1 August - 30 September 2023


A Conversation with Terrell James 

Saturday, September 9th

11 am

Artist Statement

Story, 2023


Paintings and drawings tell stories, something I’ve worked on for decades.

The idea for this exhibition began with a work I completed long ago, in 2000, called Story. Although it’s a small painting, not more than sixteen inches across, it expresses feelings at another scale. Since Story, my practice has extended to a much larger scale and embraced worlds I could not have imagined twenty-three years ago. Yet, in a way, they’re all the same size, the size of a story. Certainly, each of the works shown here tells one – isn’t that how we understand paintings and drawings, and each other?

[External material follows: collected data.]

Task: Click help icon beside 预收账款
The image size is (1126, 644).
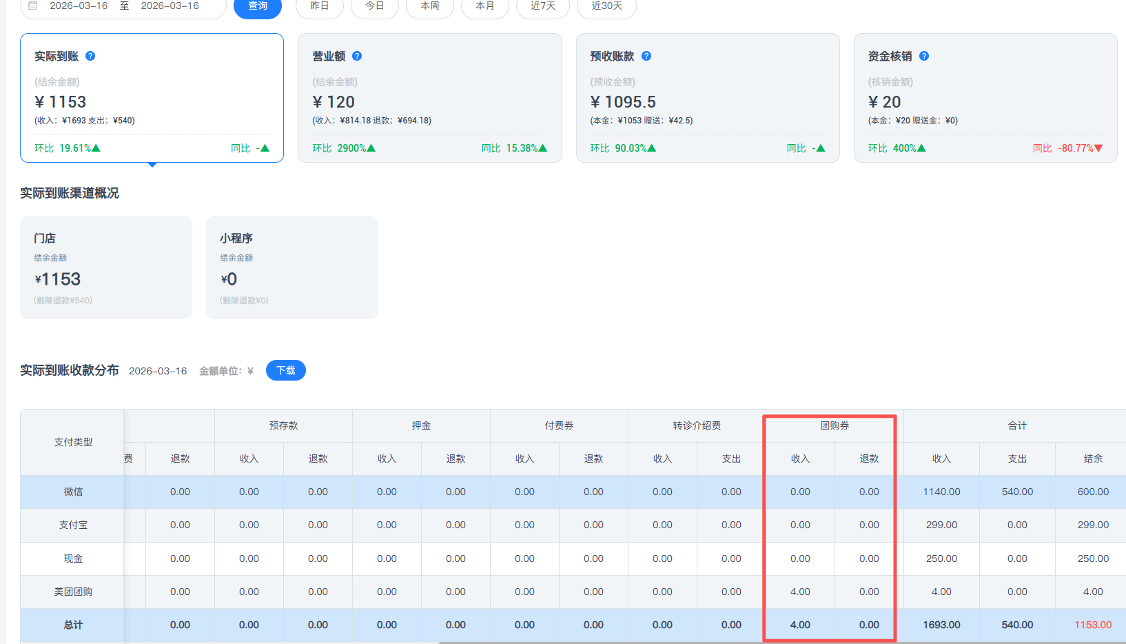Action: (646, 56)
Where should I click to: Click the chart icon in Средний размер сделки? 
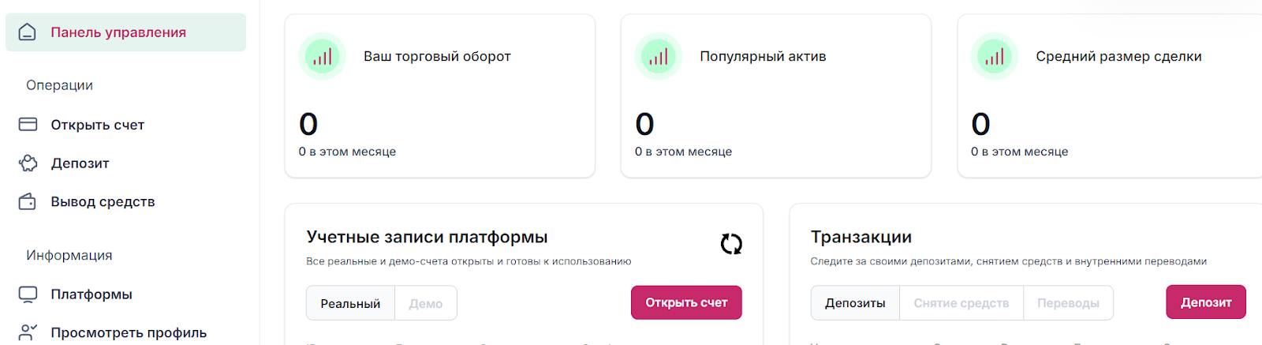[x=995, y=57]
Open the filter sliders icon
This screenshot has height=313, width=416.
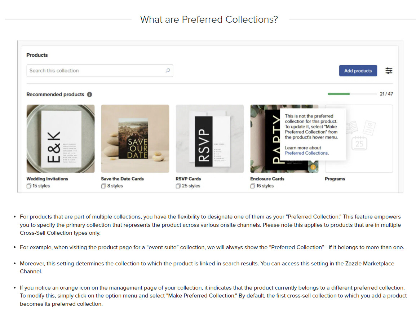tap(389, 71)

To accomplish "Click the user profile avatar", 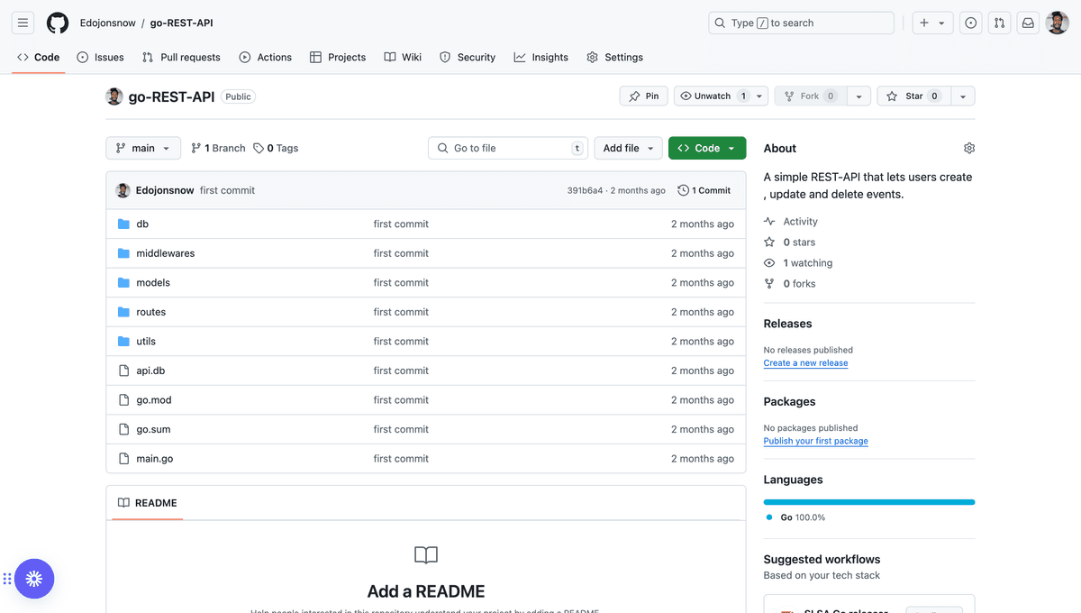I will (1058, 23).
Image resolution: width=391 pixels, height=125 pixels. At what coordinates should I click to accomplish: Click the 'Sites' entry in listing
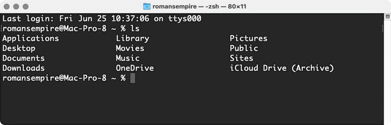click(x=241, y=58)
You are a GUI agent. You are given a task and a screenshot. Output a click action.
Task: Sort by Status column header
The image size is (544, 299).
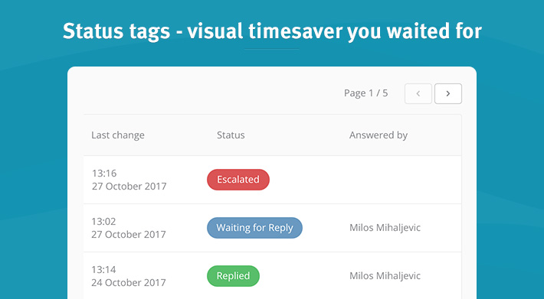pos(231,135)
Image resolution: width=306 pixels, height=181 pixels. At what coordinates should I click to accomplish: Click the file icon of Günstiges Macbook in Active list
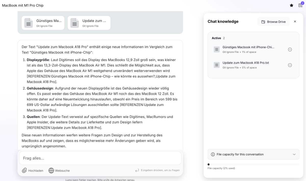[216, 50]
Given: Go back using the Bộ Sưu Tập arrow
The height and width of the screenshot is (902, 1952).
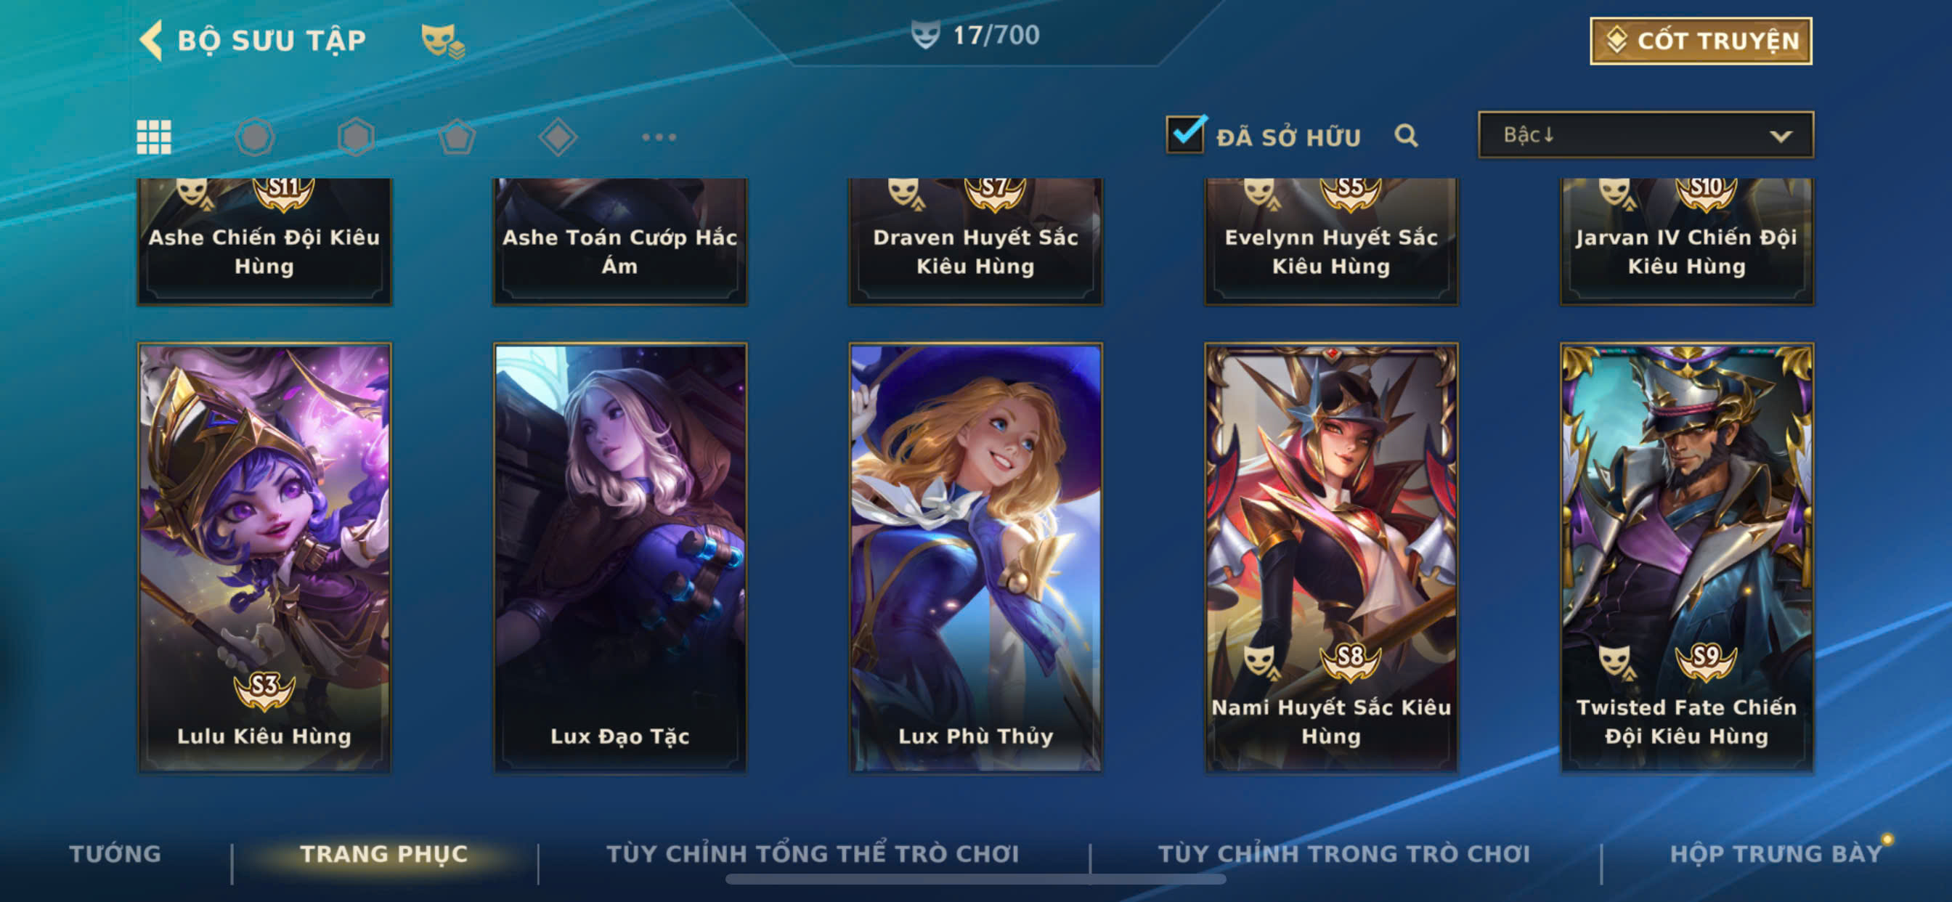Looking at the screenshot, I should click(x=152, y=39).
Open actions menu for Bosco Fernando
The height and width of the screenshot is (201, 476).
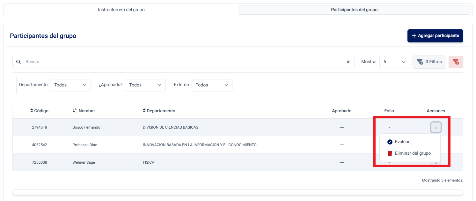(x=436, y=127)
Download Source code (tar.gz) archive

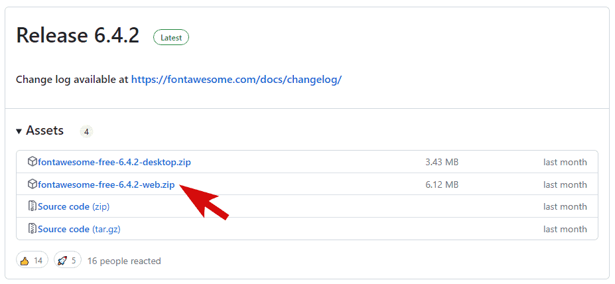click(x=64, y=229)
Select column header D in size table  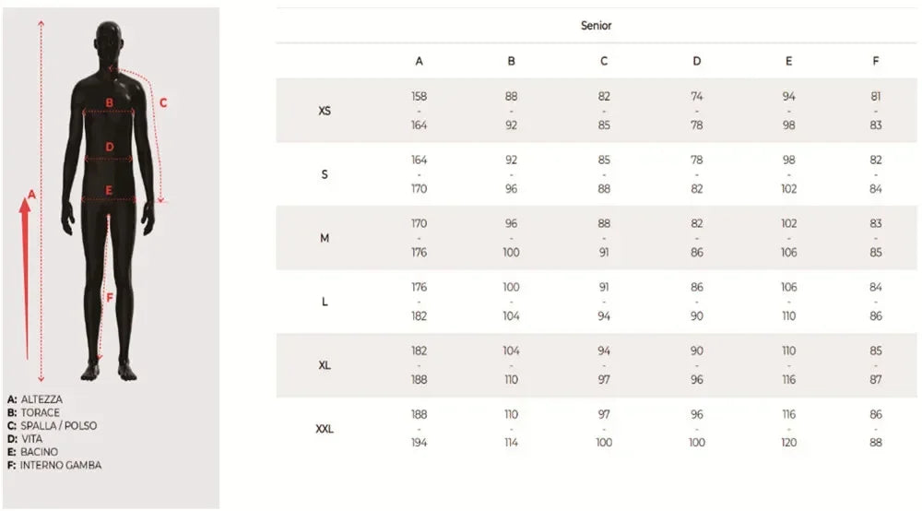tap(697, 61)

While the works of this show dating from before 2023 may seem familiar for their focus on qualities of paint and abstraction, often atmospheric, my newer works have a greater emphasis on specific shape. For instance, Fortress seems to illustrate the stolidity of old stone walls and specifically suggest two trees. Interlocutor (Orange Cloud) suggests a mesa with stones and hills below the conversant orange floating form. There’s a conversation between what seems “sky” and what seems “land.” Origin Stories shows my current pre-occupations with Milton Avery and Matthew Wong. Also, I have been looking at works by Marsden Hartley, Fairfield Porter, and motifs of Pacific Northwest Native American art. The latter interest can be seen in the forms of Red Shards for a Bird’s Eye.

Earlier paintings, such as You Are Receding, Boundless, and Captive, unfolded through my application of veils of transparent and translucent color to suggest surrounding mist and clouds. Perhaps you can find echoes in your experience of my sensations of things released, breaking away within the image. Velocity and Thousand Year Old Town overlay this language with hard lines that give structure to their implied narratives.

The shapes of Story remind me of the terraced, stacked pueblos of New Mexico, and the histories of storytelling that seem to me embedded in them. They suggest history, poetry and the persistence of the peoples’ traditions. Three pieces on unprimed linen, Dada’s Baroness, Seeds, and Hans Castorp’s Table predate the 2023 “shape pieces” by a full year; I now see how they predicted my new emphasis on making form through figure-ground relations. Their continuity with the full span of my practice is exemplified in the two monoprints, Roundabout 1, and Roundabout 9, which span nearly twenty years. They were first shown as completed works in 2001 and 2006, but then revised and reworked in 2020. Looking at them, and looking and thinking across time about my works, I find it remarkable how consistent is the hand that, together, they reveal. But I’m not surprised, for these are the stories I’ve come to tell.